Data shown:
+ + + +

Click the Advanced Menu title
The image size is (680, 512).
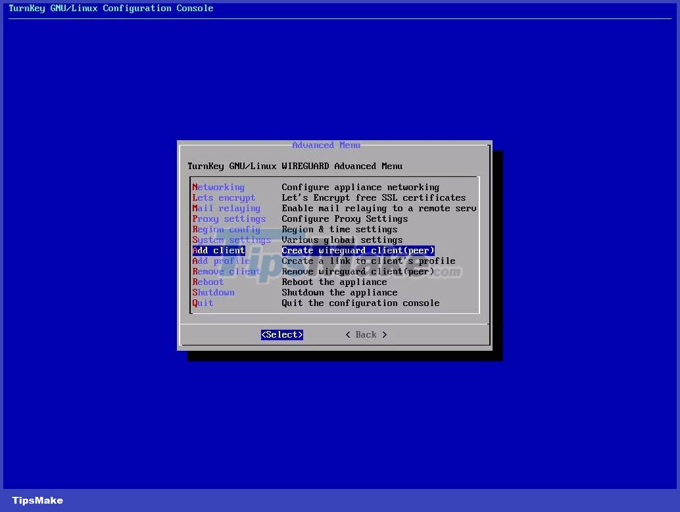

+ + + +

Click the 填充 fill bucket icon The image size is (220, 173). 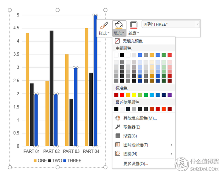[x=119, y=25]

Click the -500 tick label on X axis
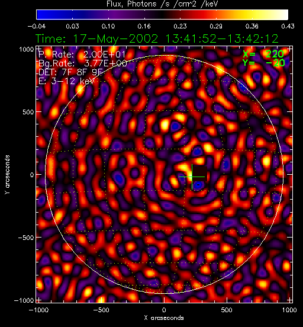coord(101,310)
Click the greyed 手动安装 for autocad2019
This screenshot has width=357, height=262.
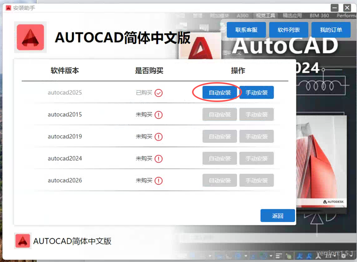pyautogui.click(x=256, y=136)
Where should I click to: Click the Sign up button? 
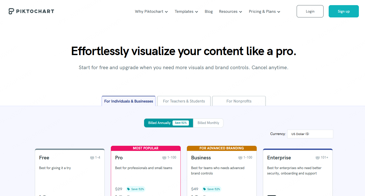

+ + + +

Assigned task: Retype only the stretch of lines above starting at the one with "Click the Advanced Menu title" and stopping at the one with "The image size is (680, 512).", exactly as written, with both kept.

Result of the exercise:
Click the Advanced Menu title
The image size is (680, 512).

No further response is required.